A Phase II Study of Bevacizumab and Irinotecan Plus Alternate-Day S-1 As a Second-Line Therapy in Patients with Metastatic Colorectal Cancer: the AIRS Study

749 Background: The recommended dose of combination chemotherapy of irinotecan, bevacizumab and oral S-1 is 100mg/m2, 5mg/kg and 80-120mg/body respectively. To evaluate whether the dose of irinotecan could be raised to 150mg/m2 with modified administration of S-1, we have conducted a phase II study of irinotecan and bevacizumab plus alternate day S-1 in patients with metastatic colorectal cancer (UMIN000008947). Methods: Patients with metastatic colorectal cancer after failure with first-line treatment of oxaliplatine and fluoropyrimidine were enrolled. Irinotecan (150 mg/m2) and bevacizumab (5mg/kg) were given intravenously on day 1. Oral S-1was administered on alternate days at a dose of 40-60mg twice a day. Cycles were repeated every two weeks. Results: A total of 51 patients were evaluated in the first fouur cycles.

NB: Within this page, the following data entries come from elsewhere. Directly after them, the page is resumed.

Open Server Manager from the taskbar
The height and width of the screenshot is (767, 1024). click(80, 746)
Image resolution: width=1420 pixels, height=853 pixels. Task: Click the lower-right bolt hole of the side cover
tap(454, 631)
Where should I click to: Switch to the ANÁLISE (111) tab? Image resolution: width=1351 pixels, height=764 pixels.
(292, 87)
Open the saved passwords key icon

Grade 3 and 4 neutropenia were 10% (10/51) and 13.7%(7/10), grade 3 and 4 thrombocytopenia were 0%(0/51) and 2.0% (1/51). Grade 2 and 3 mucositis were 13.7% (7/51) and 3.9% (2/51). Grade 2 and 3 nausea were 11.8% (6/51) and 2.0% (1/51). Grade 2 and 3 diarrhea were 17.6% (9/51) and 15.7% (8/51). The relative dose intensities were 84.8% for irinotecan, 87.5% for bevacizumab, and 84.8% for S-1 respectively in the first four cycles. Conclusions: Our data suggest that irinotecan (150 mg/m2) and bevacizumab was administered safely with alternate day S-1 as second-line tratment in patients with metastatic colorectal cancer. Clinical trial information: 000008947.